Re: Bug? 8.0 does not use partial index

From: Palle Girgensohn <girgen(at)pingpong(dot)net>
To: Tom Lane <tgl(at)sss(dot)pgh(dot)pa(dot)us>
Cc: John Hansen <john(at)geeknet(dot)com(dot)au>, pgsql-hackers(at)postgreSQL(dot)org
Subject: Re: Bug? 8.0 does not use partial index
Date: 2005-01-14 00:41:46
Message-ID: C475FCAB18F868ED1CE84261@palle.girgensohn.se
Views: Raw Message | Whole Thread | Download mbox | Resend email
Thread:
Lists: pgsql-hackers

--On torsdag, januari 13, 2005 18.55.11 -0500 Tom Lane <tgl(at)sss(dot)pgh(dot)pa(dot)us>
wrote:

> Palle Girgensohn <girgen(at)pingpong(dot)net> writes:
>> --On torsdag, januari 13, 2005 18.18.37 -0500 Tom Lane
>> <tgl(at)sss(dot)pgh(dot)pa(dot)us> wrote:
>>> So there's something nuts about the statistics in this case.
>
> On looking into it, it's the same old issue of not having column
> correlation statistics. pg_stats shows that ANALYZE estimated the
> fraction of rows with null group_id as 0.137667 (versus exact value
> of 0.147, not too bad considering I used the default statistics target)
> and it estimated the fraction with this_group_id = 46 as 0.358
> (vs actual 0.369, ditto).

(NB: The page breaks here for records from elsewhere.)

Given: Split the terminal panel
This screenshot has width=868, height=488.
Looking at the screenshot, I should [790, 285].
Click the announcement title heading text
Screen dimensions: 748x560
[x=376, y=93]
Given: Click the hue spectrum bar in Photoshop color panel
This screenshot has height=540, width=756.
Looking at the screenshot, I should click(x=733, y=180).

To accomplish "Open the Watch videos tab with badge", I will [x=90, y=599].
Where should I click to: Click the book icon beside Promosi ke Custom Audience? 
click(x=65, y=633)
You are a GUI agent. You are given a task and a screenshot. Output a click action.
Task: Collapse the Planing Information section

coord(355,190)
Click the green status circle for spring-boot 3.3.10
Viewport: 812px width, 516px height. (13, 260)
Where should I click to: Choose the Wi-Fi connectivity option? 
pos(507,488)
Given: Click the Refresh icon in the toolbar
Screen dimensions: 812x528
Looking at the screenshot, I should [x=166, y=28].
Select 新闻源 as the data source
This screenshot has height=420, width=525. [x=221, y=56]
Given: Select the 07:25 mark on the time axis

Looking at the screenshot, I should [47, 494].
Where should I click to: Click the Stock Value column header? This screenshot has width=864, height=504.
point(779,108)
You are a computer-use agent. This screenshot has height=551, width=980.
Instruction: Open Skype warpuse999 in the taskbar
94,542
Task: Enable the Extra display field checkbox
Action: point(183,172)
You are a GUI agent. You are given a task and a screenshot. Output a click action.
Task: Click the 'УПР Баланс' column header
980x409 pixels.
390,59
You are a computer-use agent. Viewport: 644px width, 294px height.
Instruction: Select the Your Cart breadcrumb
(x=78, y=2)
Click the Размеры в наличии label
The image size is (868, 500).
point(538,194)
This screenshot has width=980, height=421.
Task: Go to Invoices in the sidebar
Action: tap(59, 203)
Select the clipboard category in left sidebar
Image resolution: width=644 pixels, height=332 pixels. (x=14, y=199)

The problem is that it then estimates the
> total selectivity as 0.137667 * 0.358 or a bit under 5%, much too high
> to make an indexscan sensible. In reality there are only 4 rows with
> this combination of values, but the planner has no way to know that.
>
>> Anything I can do about it?
>
> I thought of a fairly miserable hack, which relies on the fact that 8.0
> does know how to accumulate statistics on functional indexes:
>
> group=# create index fooi on group_data (abs(this_group_id)) WHERE
> group_id IS NULL; CREATE INDEX
> group=# analyze group_data;
> ANALYZE
> group=# explain select * from group_data where group_id is null and
> abs(this_group_id) = 46; QUERY PLAN
> -------------------------------------------------------------------------
> ----- Index Scan using fooi on group_data (cost=0.00..5302.60 rows=1802
> width=42) Index Cond: (abs(this_group_id) = 46)
> Filter: (group_id IS NULL)
> (3 rows)
>
> (The choice of abs() is arbitrary, it just has to be something other
> than the unadorned column.) In this situation the planner will look at
> the stats for the functional index and discover that in that index there
> aren't many 46's, so it comes out with a more reasonable rowcount
> estimate.

OK, I think I understand. And this is changed between 7.4.x and 8.0?

> We should probably make it accumulate stats on partial indexes even when
> the index columns aren't expressions. This example shows that useful
> stats can be derived that way. Too late for 8.0 though...

True, but for next version, perhaps? :)

Trying all this out, I realize that on 7.4.5, I can sometimes get different
results after `vacuum analyze' vs. a plain `analyze' (again, not exactly
the same data, and I cannot reproduce this on the other machine with the
data I sent you). It does not really relate to the question above, but
perhaps you can explain how come I get different results?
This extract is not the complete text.